Converting Between Linear & Rotational Practice Problems
A cyclone used for roof ventilation has a diameter of 60.0 cm. Suppose the cyclone has a steady angular acceleration of 0.200 rev/s2. At t= 0, the cyclone has an angular velocity of 0.450 rev/s. At t = 0.800s, determine the tangential speed of a point at the edge of the cyclone.
A sewing machine has a speed of 4600 stitches per minute. A stitch is 2.00 mm, giving a constant linear sewing speed of 9200 mm/min. The sewing machine is performing embroidery on rotating fabric. The pattern of the embroidery is a spiral circle whose radius increases outwards. The inner radius of the pattern is 0.80 cm while the outer radius is 10.0 cm. If the embroidery is completed in 25.0 minutes, determine the average angular acceleration of the fabric for the 25.0-minute period. Take the direction of the angular velocity as the positive direction.

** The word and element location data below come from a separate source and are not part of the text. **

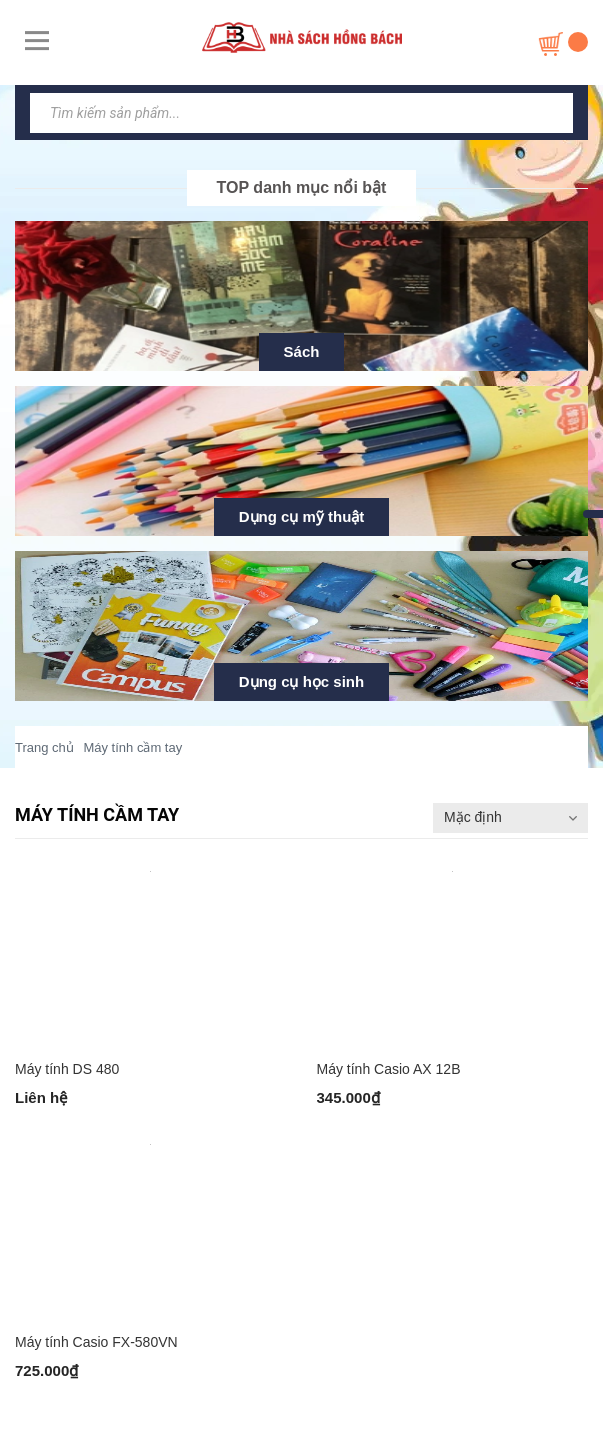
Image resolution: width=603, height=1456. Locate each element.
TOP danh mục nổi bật (302, 187)
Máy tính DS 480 (67, 1069)
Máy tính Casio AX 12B (389, 1069)
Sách (302, 351)
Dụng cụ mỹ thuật (302, 516)
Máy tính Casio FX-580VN (96, 1342)
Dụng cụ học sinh (301, 681)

A printing head has a constant linear printing speed of 1.80 m/s. The printing head spins in a circle as it prints a spiral circular pattern on a piece of fabric. The inner radius of the pattern is 22 cm while the outer radius is 145 cm. If the printer takes 42.0 minutes to complete the pattern, what is the length of the printed pattern when stretched in a straight line?
A cogwheel has a diameter of 25.4 cm. Suppose a cogwheel has a steady angular acceleration of 0.320 rev/s2. At t = 0, it has an angular velocity of 0.250 rev/s. Determine the acceleration magnitude of a point at the edge cog of the cogwheel when t = 0.350 s.